所以从工作的主要内容看各种Reference的处理时间跟reference的个数成正比。
dump出堆进行分析
怎么查看堆内都有哪些对象呢
初步定位
简单查看对象数目可以使用下面命令,初步定位问题。
// 这里面7代表要查看进程id
jmap -histo:live 7 > dump_7
这个dump_7中就会有堆中对象的个数和占用空间大小信息,这个由于我没有线上机权限,并没有执行。
dump出堆进行分析
这里使用如下命令可以dump出堆,这个操作会影响生产环境应用,慎用
jmap -dump:format=b,file=headdump_7.hprof 7
dump出来堆文件后,将这个文件用mat打开,可以看到内存泄漏暴露大概的地方:
里面的内容复制出来如下:
The class "com.mysql.cj.jdbc.AbandonedConnectionCleanupThread", loaded by "org.apache.catalina.loader.ParallelWebappClassLoader @ 0x721856020", occupies 119,594,176 (45.21%) bytes. The memory is accumulated in one instance of "java.util.concurrent.ConcurrentHashMap$Node[]", loaded by "<system class loader>", which occupies 119,594,016 (45.21%) bytes.
Keywords:
com.mysql.cj.jdbc.AbandonedConnectionCleanupThread
org.apache.catalina.loader.ParallelWebappClassLoader @ 0x721856020
java.util.concurrent.ConcurrentHashMap$Node[]
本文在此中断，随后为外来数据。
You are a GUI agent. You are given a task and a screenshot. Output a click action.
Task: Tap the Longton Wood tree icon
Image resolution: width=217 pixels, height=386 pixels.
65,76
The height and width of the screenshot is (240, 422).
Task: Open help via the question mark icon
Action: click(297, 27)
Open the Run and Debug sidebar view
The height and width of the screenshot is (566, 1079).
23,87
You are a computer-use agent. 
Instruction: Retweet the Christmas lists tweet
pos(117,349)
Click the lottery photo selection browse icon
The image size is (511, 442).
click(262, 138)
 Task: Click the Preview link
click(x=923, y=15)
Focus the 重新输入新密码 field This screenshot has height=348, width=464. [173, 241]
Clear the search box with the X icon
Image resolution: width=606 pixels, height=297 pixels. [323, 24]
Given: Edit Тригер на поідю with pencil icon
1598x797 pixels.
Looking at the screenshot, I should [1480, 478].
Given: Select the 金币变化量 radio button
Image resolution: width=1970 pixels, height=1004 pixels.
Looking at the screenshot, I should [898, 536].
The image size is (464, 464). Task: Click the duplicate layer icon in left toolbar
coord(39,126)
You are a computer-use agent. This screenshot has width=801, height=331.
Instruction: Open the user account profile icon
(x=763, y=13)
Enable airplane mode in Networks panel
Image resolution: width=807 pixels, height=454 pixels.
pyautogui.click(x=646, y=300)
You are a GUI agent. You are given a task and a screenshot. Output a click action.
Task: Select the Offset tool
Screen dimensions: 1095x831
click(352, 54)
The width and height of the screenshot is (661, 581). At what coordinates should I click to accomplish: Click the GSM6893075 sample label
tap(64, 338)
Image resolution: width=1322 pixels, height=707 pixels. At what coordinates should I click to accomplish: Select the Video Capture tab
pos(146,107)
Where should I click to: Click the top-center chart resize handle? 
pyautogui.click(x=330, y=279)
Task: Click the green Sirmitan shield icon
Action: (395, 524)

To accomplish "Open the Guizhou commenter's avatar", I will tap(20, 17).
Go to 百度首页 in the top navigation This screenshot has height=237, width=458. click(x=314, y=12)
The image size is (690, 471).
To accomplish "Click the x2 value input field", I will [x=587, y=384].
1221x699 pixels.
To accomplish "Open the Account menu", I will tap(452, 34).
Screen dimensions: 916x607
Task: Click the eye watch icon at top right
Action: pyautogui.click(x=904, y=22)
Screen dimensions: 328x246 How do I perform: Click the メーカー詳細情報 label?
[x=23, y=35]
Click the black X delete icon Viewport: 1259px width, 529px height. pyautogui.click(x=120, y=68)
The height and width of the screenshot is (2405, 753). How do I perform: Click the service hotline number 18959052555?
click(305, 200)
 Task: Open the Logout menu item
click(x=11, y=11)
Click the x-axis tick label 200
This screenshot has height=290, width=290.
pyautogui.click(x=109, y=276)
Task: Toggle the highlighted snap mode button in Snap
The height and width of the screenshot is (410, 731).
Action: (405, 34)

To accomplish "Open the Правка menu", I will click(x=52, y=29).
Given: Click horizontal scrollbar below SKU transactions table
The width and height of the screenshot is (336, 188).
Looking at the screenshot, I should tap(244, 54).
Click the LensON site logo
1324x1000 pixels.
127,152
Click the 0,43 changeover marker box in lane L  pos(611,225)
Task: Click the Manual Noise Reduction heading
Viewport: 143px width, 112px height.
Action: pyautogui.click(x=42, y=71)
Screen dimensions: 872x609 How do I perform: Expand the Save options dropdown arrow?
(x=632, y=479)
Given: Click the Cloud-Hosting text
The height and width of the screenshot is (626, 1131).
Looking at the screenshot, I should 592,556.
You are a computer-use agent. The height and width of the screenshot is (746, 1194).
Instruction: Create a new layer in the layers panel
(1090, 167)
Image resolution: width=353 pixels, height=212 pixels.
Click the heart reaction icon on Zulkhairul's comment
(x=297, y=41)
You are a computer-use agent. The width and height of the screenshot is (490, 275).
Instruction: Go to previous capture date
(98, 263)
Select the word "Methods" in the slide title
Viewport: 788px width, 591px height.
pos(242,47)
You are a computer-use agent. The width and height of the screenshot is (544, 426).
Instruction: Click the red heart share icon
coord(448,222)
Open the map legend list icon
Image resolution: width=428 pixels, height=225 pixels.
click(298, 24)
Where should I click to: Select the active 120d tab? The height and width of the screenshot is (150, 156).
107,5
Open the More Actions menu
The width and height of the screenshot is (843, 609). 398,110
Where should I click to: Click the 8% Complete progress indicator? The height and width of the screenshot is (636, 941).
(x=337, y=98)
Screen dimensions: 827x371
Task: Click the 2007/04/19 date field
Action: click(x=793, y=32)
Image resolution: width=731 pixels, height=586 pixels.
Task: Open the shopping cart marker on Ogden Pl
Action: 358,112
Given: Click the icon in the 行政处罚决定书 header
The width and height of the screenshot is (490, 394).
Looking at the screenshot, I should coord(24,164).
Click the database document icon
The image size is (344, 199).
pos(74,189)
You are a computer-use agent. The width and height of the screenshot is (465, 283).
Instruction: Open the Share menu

查看详情可以看到,connectionFinalizerPhantomRefs占用了其中大部分空间,下一节会分析下AbandonedConnectionCleanupThread类中的connectionFinalizerPhantomRefs:
AbandonedConnectionCleanupThread类分析
AbandonedConnectionCleanupThread类主要变量
AbandonedConnectionCleanupThread类维护了一个单例的单线程池,负责定期清理已回收的connection连接。
public class AbandonedConnectionCleanupThread implements Runnable {
// 存放connection对应的幻象引用集合
private static final Set<ConnectionFinalizerPhantomReference> connectionFinalizerPhantomRefs = ConcurrentHashMap.newKeySet();
// 引用队列,从这个里面取连接出来进行释放
private static final ReferenceQueue<MysqlConnection> referenceQueue = new ReferenceQueue<>();
private static final ExecutorService cleanupThreadExcecutorService;
private static Thread threadRef = null;
private static Lock threadRefLock = new ReentrantLock();
static {
cleanupThreadExcecutorService = Executors.newSingleThreadExecutor(r -> {
Thread t = new Thread(r, "mysql-cj-abandoned-connection-cleanup");
t.setDaemon(true);
// Tie the thread's context ClassLoader to the ClassLoader that loaded the class instead of inheriting the context ClassLoader from the current
// thread, which would happen by default.
// Application servers may use this information if they attempt to shutdown this thread. By leaving the default context ClassLoader this thread
// could end up being shut down even when it is shared by other applications and, being it statically initialized, thus, never restarted again.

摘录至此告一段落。